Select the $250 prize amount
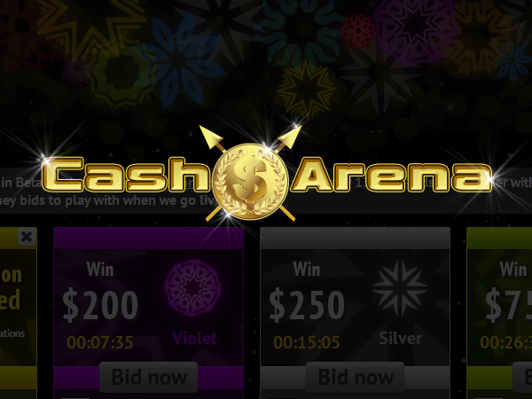(x=307, y=306)
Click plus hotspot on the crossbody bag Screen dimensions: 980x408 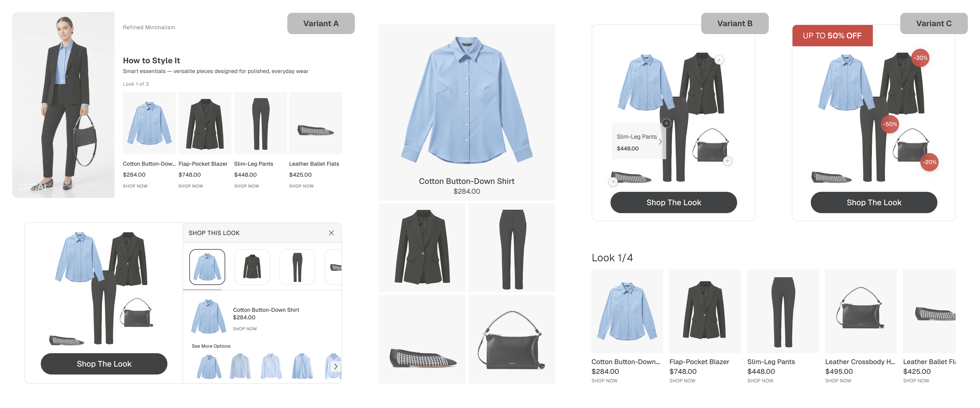[727, 161]
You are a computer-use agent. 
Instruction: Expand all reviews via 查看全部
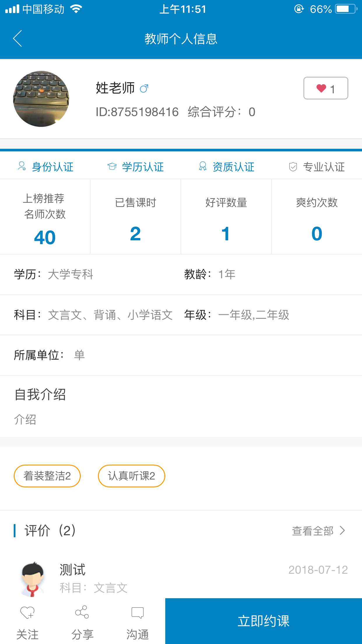pos(313,531)
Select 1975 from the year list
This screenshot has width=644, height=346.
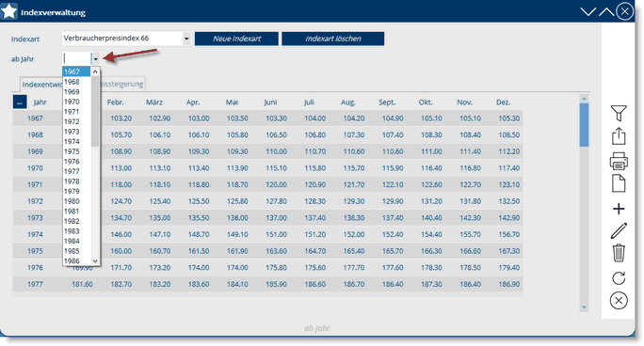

####

What is needed is an exact copy of the lines from the line with "Select 1975 from the year list" to the end of the data above, both included, without any pictures.

§ RESULT FOR THIS EXERCISE
Select 1975 from the year list
This screenshot has width=644, height=346.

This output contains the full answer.